第66回カンヌ国際映画祭コンペティション部門に正式出品され[2]、2013年5月18日夜(日本時間5月19日未明)に公式上映された。上映後、約10分間のスタンディングオベーションが起こり、是枝監督や福山らは感極まって涙を流した[3]。2013年5月25日(日本時間26日未明)、第66回カンヌ国際映画祭 審査員賞を受賞した[4]。この受賞による日本国内の反響は大きく、公開日を2013年10月5日から同年9月28日に繰り上げ、公開に先駆けて9月24日から9月27日まで全国で先行上映を行った。
丸の内ピカデリー1、新宿ピカデリー他全国309スクリーンで公開され、2013年9月28日、29日の初日2日間で興収3億1,318万6,500円 動員25万3,370人になり映画観客動員ランキング(興行通信社調べ)で初登場第1位となった[5]。先行公開分を含む13日間で累計興収13億5,159万5,250円、累計動員は116万8,204人となり映画観客動員ランキング2週連続第1位となった[6]。同年11月11日、アート系映画としては異例となる累計興収30億円を突破した[7]。2014年1月発表の最終興収は32.0億円[8]。
2015年2月7日、フジテレビ系列『土曜プレミアム』枠でテレビ初放映された[9]。
あらすじ
[編集]11月。再開発プロジェクトを進めるエリート建築家の野々宮良多と妻のみどり、6歳になる一人息子・慶多の家族は幸せな日々を過ごしていた。慶多は私立小学校を受験し、面接で「キャンプに行って凧揚げをした」と学習塾で教わった通りに答えて、合格する。

==============================

- [課題] 本文の「丸の内ピカデリー1、新宿ピカ」から「った通りに答えて、合格する。」まで(両端を含む)を、「凧揚げ」を「魚釣り」に改めて更新した形で示してください。

==============================

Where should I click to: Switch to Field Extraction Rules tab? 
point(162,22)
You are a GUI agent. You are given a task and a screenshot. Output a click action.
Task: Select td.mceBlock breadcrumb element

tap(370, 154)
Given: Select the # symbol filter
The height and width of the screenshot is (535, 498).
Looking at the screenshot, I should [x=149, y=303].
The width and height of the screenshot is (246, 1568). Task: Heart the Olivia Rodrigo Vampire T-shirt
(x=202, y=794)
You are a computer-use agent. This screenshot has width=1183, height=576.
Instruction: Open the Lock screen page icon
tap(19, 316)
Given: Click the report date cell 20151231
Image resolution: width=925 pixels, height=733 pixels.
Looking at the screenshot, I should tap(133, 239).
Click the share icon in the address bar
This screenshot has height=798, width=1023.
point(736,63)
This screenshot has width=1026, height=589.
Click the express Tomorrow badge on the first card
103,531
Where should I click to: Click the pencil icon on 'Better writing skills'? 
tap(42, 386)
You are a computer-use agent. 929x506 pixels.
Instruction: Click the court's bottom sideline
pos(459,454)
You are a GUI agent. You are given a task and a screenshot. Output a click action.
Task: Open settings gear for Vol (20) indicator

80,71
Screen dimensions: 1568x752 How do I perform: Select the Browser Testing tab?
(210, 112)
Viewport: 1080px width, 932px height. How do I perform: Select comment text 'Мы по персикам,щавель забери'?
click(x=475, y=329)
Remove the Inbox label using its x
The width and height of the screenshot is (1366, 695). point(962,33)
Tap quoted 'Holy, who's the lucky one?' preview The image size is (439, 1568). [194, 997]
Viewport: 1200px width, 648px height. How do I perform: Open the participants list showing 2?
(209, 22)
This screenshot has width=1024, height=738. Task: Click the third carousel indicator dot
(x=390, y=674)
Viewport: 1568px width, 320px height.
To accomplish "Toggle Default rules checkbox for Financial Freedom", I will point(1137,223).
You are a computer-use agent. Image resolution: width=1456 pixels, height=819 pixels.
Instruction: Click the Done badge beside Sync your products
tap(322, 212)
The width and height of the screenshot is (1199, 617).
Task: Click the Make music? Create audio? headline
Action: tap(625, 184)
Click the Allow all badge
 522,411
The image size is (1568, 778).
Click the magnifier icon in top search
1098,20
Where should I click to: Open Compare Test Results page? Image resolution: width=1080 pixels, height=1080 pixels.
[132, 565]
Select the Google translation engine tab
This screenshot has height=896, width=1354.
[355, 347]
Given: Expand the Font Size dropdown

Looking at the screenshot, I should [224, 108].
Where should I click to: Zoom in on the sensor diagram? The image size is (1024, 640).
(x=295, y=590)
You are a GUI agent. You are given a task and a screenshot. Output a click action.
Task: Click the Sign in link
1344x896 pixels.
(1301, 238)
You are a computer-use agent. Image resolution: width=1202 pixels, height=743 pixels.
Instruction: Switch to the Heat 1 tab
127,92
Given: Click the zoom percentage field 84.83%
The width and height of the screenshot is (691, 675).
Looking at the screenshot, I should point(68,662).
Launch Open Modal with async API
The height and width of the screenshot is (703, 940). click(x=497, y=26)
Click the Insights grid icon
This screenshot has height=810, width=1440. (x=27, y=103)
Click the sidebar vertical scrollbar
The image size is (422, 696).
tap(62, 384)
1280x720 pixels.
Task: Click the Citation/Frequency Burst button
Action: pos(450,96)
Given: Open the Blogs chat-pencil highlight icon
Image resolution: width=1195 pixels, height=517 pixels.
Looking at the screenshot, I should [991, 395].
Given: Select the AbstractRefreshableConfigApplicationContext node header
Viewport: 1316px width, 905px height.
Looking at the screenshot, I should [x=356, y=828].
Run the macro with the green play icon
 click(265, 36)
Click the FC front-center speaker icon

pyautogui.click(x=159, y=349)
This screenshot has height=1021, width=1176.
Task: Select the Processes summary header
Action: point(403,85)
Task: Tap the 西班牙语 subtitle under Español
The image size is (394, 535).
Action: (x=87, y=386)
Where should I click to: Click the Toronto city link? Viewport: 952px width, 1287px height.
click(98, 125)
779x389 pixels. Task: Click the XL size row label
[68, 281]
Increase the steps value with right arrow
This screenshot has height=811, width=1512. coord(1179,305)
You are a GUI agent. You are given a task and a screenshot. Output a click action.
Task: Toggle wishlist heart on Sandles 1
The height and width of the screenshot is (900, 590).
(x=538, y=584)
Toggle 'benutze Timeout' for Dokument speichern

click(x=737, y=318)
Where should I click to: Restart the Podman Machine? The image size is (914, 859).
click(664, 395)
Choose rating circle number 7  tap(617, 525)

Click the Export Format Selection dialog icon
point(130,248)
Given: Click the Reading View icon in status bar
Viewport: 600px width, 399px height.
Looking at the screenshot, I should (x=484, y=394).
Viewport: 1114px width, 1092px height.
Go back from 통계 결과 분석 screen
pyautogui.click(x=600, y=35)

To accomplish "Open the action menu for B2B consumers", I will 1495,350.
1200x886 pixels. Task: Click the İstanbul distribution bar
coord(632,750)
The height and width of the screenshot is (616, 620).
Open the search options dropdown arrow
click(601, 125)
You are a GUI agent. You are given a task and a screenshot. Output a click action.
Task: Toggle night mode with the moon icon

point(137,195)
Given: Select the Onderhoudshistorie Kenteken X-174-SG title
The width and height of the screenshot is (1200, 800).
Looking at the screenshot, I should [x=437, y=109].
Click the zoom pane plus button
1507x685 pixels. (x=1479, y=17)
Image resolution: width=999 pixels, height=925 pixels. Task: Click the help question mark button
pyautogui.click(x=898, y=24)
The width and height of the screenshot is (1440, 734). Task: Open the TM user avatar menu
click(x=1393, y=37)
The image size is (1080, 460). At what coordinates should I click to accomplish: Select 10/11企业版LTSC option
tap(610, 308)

==============================

- [課題の結果]
丸の内ピカデリー1、新宿ピカデリー他全国309スクリーンで公開され、2013年9月28日、29日の初日2日間で興収3億1,318万6,500円 動員25万3,370人になり映画観客動員ランキング(興行通信社調べ)で初登場第1位となった[5]。先行公開分を含む13日間で累計興収13億5,159万5,250円、累計動員は116万8,204人となり映画観客動員ランキング2週連続第1位となった[6]。同年11月11日、アート系映画としては異例となる累計興収30億円を突破した[7]。2014年1月発表の最終興収は32.0億円[8]。
2015年2月7日、フジテレビ系列『土曜プレミアム』枠でテレビ初放映された[9]。
あらすじ
[編集]11月。再開発プロジェクトを進めるエリート建築家の野々宮良多と妻のみどり、6歳になる一人息子・慶多の家族は幸せな日々を過ごしていた。慶多は私立小学校を受験し、面接で「キャンプに行って魚釣りをした」と学習塾で教わった通りに答えて、合格する。